EXERCISE DETAILS: Make an exact transcript of the lines in the data below, starting with the one containing "900x474 pixels." and going on through the one containing "1200x760 pixels. How", with both included and the pictures left out.

RECORDS TO PROCESS:
====

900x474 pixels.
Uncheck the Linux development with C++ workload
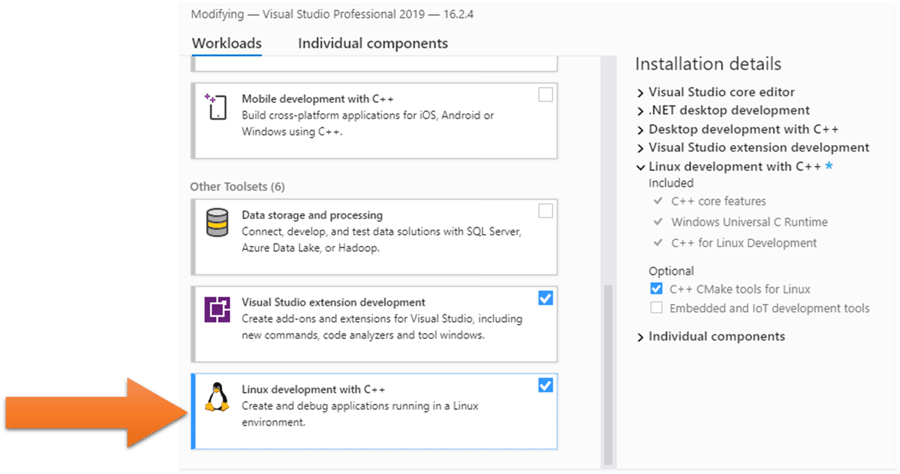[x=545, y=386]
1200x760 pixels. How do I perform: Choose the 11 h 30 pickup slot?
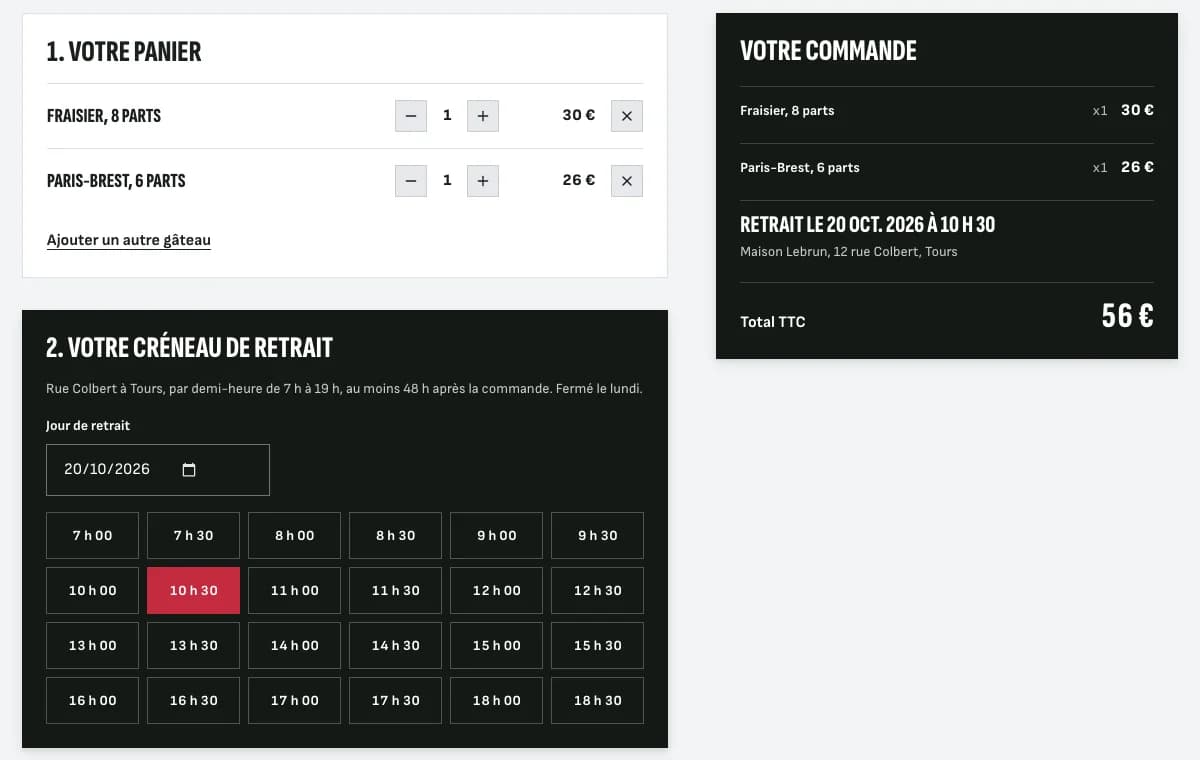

====

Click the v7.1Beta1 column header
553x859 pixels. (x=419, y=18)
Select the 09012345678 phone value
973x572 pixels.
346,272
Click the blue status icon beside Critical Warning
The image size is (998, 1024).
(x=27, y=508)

====

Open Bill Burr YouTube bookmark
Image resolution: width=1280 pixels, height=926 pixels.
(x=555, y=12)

====

TASK RESULT:
900x474 pixels.
Uncheck the Linux development with C++ workload
[x=545, y=386]
1200x760 pixels. How do I perform: Choose the 11 h 30 pickup slot?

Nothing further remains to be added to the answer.